Job Description
We’re looking for a Site Reliability Engineer who thrives at the intersection of software engineering and systems operations. This isn’t a passive monitoring or alert-routing role — our SREs own reliability as a core product feature. You’ll be embedded with a team managing a platform that processes real-time transactions across multiple regions with high throughput and strict latency requirements. Expect deep dives into distributed systems, hands-on automation, and the mandate to eliminate toil wherever it hides.
Key Responsibilities
- Design and manage fault-tolerant and self-healing infrastructure across Kubernetes, AWS (EKS, EC2, RDS), and GCP workloads.

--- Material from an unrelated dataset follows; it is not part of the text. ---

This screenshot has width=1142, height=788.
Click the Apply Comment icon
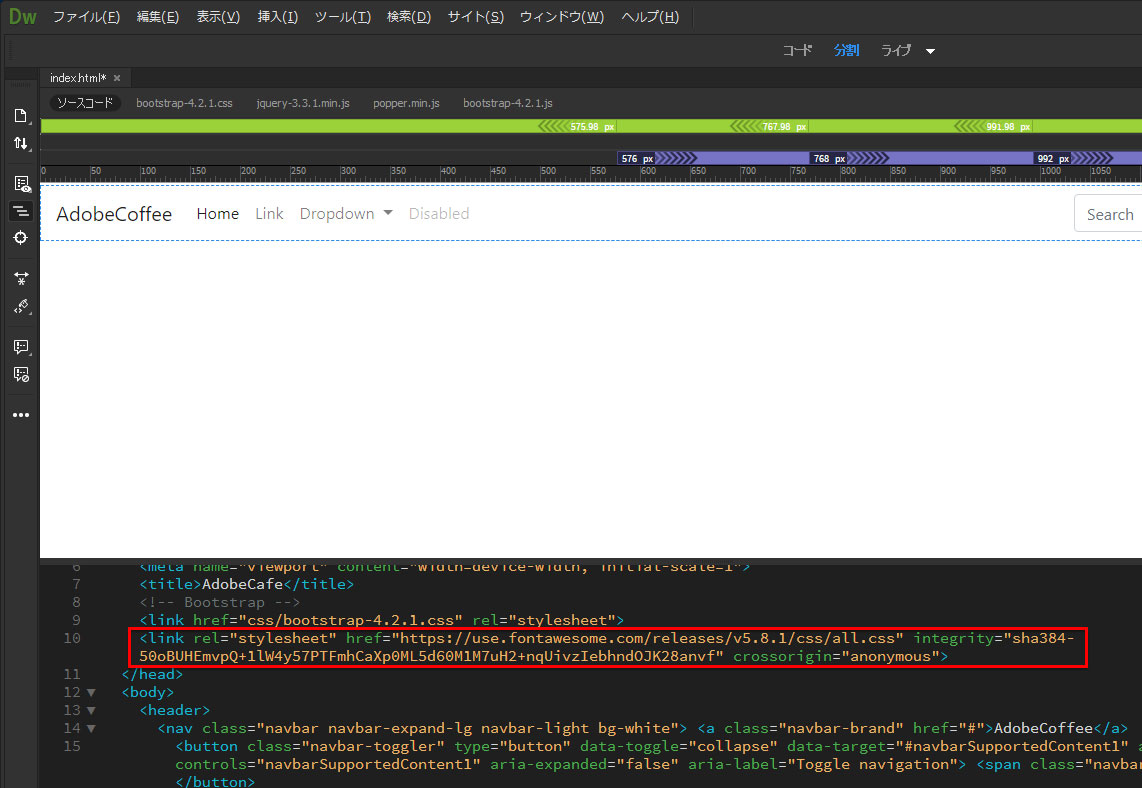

- Build and refine automated runbooks, deployment pipelines, and chaos testing frameworks to simulate system degradation and improve recovery.
- Collaborate with application teams to define and enforce Service Level Objectives (SLOs) and Error Budgets.
- Develop and extend our observability platform using tools like Grafana, Prometheus, OpenTelemetry, and Honeycomb.
- Participate in on-call rotations, conduct post-incident reviews, and lead blameless retrospectives with a bias toward long-term fixes.
- Proactively identify hidden reliability risks in code deployments, API integrations, and third-party services.
Qualifications
- 5+ years of hands-on experience in a production SRE or infrastructure engineering role, with deep expertise in distributed systems.
- Strong coding ability in Go, Python, or Rust, with a focus on writing tools, infrastructure-as-code, or platform services.
- Proven experience with service mesh technologies (e.g., Istio or Linkerd) and zero-downtime deployment strategies.
- Practical experience operating multi-region or multi-cloud architectures at scale.
- You’ve deployed or maintained infrastructure using Terraform, Helm, and CI/CD systems like ArgoCD or GitHub Actions.
- Familiarity with incident management tools (e.g., PagerDuty, FireHydrant) and structured postmortem practices.
- Comfortable challenging assumptions and driving cross-functional alignment in high-pressure situations.
Are you interested in this position?
Apply by clicking on the “Apply Now” button below!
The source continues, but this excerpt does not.